* **EXERCISE AIM**: Below is some data; print it all back exactly.

Stored items:
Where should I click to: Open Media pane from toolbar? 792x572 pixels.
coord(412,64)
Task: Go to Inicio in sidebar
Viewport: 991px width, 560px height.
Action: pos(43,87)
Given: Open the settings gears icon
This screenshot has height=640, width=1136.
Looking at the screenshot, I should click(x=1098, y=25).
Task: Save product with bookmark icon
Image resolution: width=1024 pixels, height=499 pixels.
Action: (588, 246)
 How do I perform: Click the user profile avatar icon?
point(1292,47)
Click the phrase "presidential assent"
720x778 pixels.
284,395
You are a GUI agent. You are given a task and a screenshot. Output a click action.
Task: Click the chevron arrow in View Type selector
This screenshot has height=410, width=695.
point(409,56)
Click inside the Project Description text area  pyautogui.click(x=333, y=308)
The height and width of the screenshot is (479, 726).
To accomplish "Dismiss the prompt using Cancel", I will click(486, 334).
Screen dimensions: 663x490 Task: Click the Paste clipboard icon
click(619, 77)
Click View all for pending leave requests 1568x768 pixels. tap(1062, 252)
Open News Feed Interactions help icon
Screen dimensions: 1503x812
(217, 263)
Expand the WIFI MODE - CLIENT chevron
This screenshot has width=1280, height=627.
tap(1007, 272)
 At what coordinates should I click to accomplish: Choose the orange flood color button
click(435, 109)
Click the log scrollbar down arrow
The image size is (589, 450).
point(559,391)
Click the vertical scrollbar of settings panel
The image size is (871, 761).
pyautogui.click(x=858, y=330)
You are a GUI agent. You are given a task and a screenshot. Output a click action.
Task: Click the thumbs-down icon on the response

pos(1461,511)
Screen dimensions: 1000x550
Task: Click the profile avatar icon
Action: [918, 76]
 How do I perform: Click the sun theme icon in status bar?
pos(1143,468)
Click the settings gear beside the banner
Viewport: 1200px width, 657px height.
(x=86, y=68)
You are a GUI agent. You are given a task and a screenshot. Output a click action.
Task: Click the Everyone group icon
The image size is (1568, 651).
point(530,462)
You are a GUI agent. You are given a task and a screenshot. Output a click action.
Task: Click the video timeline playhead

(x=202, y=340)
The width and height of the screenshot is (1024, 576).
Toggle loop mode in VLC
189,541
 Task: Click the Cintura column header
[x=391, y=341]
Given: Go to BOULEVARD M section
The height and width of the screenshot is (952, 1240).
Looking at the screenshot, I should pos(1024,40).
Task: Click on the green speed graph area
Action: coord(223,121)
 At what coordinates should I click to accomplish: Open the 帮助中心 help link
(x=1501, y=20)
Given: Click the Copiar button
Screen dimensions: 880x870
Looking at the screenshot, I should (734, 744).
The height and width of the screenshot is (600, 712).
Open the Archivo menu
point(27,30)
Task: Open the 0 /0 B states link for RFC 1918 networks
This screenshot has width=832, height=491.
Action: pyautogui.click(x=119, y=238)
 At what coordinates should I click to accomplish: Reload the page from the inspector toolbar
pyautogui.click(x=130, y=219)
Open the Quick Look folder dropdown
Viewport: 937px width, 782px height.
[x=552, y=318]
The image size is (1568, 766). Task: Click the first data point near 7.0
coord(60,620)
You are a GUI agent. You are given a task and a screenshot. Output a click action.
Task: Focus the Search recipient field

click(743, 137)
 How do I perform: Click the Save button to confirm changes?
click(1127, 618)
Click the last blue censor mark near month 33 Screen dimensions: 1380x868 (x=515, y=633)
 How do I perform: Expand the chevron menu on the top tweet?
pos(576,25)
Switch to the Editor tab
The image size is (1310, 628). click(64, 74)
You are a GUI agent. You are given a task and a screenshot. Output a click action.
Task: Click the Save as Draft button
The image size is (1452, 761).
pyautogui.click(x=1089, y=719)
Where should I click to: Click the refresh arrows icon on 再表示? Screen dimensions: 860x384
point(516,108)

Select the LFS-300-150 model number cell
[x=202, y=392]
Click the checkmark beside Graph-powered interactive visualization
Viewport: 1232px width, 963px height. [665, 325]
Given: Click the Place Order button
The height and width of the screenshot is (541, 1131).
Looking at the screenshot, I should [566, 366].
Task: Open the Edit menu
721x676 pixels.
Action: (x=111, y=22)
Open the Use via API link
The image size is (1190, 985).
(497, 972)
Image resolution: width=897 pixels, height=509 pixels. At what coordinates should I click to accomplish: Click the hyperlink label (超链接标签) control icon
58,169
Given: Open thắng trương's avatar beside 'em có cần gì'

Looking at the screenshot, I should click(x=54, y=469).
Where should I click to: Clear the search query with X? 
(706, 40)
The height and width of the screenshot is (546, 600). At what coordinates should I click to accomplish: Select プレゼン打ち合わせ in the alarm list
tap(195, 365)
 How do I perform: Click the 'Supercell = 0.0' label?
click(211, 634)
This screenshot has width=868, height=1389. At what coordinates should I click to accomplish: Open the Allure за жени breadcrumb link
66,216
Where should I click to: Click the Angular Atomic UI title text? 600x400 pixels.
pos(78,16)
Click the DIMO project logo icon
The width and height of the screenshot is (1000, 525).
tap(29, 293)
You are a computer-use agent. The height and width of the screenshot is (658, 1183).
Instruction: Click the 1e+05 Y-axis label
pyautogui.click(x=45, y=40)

* **TASK SOLUTION**:
Where should I click to: Open Media pane from toolbar? 792x572 pixels.
coord(412,64)
Task: Go to Inicio in sidebar
Viewport: 991px width, 560px height.
Action: pos(43,87)
Given: Open the settings gears icon
This screenshot has height=640, width=1136.
Looking at the screenshot, I should click(x=1098, y=25).
Task: Save product with bookmark icon
Image resolution: width=1024 pixels, height=499 pixels.
Action: (588, 246)
 How do I perform: Click the user profile avatar icon?
point(1292,47)
Click the phrase "presidential assent"
720x778 pixels.
284,395
You are a GUI agent. You are given a task and a screenshot. Output a click action.
Task: Click the chevron arrow in View Type selector
This screenshot has height=410, width=695.
point(409,56)
Click inside the Project Description text area  pyautogui.click(x=333, y=308)
The height and width of the screenshot is (479, 726).
To accomplish "Dismiss the prompt using Cancel", I will click(486, 334).
Screen dimensions: 663x490 Task: Click the Paste clipboard icon
click(619, 77)
Click View all for pending leave requests 1568x768 pixels. tap(1062, 252)
Open News Feed Interactions help icon
Screen dimensions: 1503x812
(217, 263)
Expand the WIFI MODE - CLIENT chevron
This screenshot has width=1280, height=627.
tap(1007, 272)
 At what coordinates should I click to accomplish: Choose the orange flood color button
click(435, 109)
Click the log scrollbar down arrow
The image size is (589, 450).
point(559,391)
Click the vertical scrollbar of settings panel
The image size is (871, 761).
pyautogui.click(x=858, y=330)
You are a GUI agent. You are given a task and a screenshot. Output a click action.
Task: Click the thumbs-down icon on the response

pos(1461,511)
Screen dimensions: 1000x550
Task: Click the profile avatar icon
Action: [918, 76]
 How do I perform: Click the sun theme icon in status bar?
pos(1143,468)
Click the settings gear beside the banner
Viewport: 1200px width, 657px height.
(x=86, y=68)
You are a GUI agent. You are given a task and a screenshot. Output a click action.
Task: Click the Everyone group icon
The image size is (1568, 651).
point(530,462)
You are a GUI agent. You are given a task and a screenshot. Output a click action.
Task: Click the video timeline playhead

(x=202, y=340)
The width and height of the screenshot is (1024, 576).
Toggle loop mode in VLC
189,541
 Task: Click the Cintura column header
[x=391, y=341]
Given: Go to BOULEVARD M section
The height and width of the screenshot is (952, 1240).
Looking at the screenshot, I should pos(1024,40).
Task: Click on the green speed graph area
Action: coord(223,121)
 At what coordinates should I click to accomplish: Open the 帮助中心 help link
(x=1501, y=20)
Given: Click the Copiar button
Screen dimensions: 880x870
Looking at the screenshot, I should (734, 744).
The height and width of the screenshot is (600, 712).
Open the Archivo menu
point(27,30)
Task: Open the 0 /0 B states link for RFC 1918 networks
This screenshot has width=832, height=491.
Action: pyautogui.click(x=119, y=238)
 At what coordinates should I click to accomplish: Reload the page from the inspector toolbar
pyautogui.click(x=130, y=219)
Open the Quick Look folder dropdown
Viewport: 937px width, 782px height.
[x=552, y=318]
The image size is (1568, 766). Task: Click the first data point near 7.0
coord(60,620)
You are a GUI agent. You are given a task and a screenshot. Output a click action.
Task: Focus the Search recipient field

click(743, 137)
 How do I perform: Click the Save button to confirm changes?
click(1127, 618)
Click the last blue censor mark near month 33 Screen dimensions: 1380x868 (x=515, y=633)
 How do I perform: Expand the chevron menu on the top tweet?
pos(576,25)
Switch to the Editor tab
The image size is (1310, 628). click(64, 74)
You are a GUI agent. You are given a task and a screenshot. Output a click action.
Task: Click the Save as Draft button
The image size is (1452, 761).
pyautogui.click(x=1089, y=719)
Where should I click to: Click the refresh arrows icon on 再表示? Screen dimensions: 860x384
point(516,108)

Select the LFS-300-150 model number cell
[x=202, y=392]
Click the checkmark beside Graph-powered interactive visualization
Viewport: 1232px width, 963px height. [665, 325]
Given: Click the Place Order button
The height and width of the screenshot is (541, 1131).
Looking at the screenshot, I should [566, 366].
Task: Open the Edit menu
721x676 pixels.
Action: (x=111, y=22)
Open the Use via API link
The image size is (1190, 985).
(497, 972)
Image resolution: width=897 pixels, height=509 pixels. At what coordinates should I click to accomplish: Click the hyperlink label (超链接标签) control icon
58,169
Given: Open thắng trương's avatar beside 'em có cần gì'

Looking at the screenshot, I should click(x=54, y=469).
Where should I click to: Clear the search query with X? 
(706, 40)
The height and width of the screenshot is (546, 600). At what coordinates should I click to accomplish: Select プレゼン打ち合わせ in the alarm list
tap(195, 365)
 How do I perform: Click the 'Supercell = 0.0' label?
click(211, 634)
This screenshot has width=868, height=1389. At what coordinates should I click to accomplish: Open the Allure за жени breadcrumb link
66,216
Where should I click to: Click the Angular Atomic UI title text? 600x400 pixels.
pos(78,16)
Click the DIMO project logo icon
The width and height of the screenshot is (1000, 525).
tap(29, 293)
You are a computer-use agent. The height and width of the screenshot is (658, 1183).
Instruction: Click the 1e+05 Y-axis label
pyautogui.click(x=45, y=40)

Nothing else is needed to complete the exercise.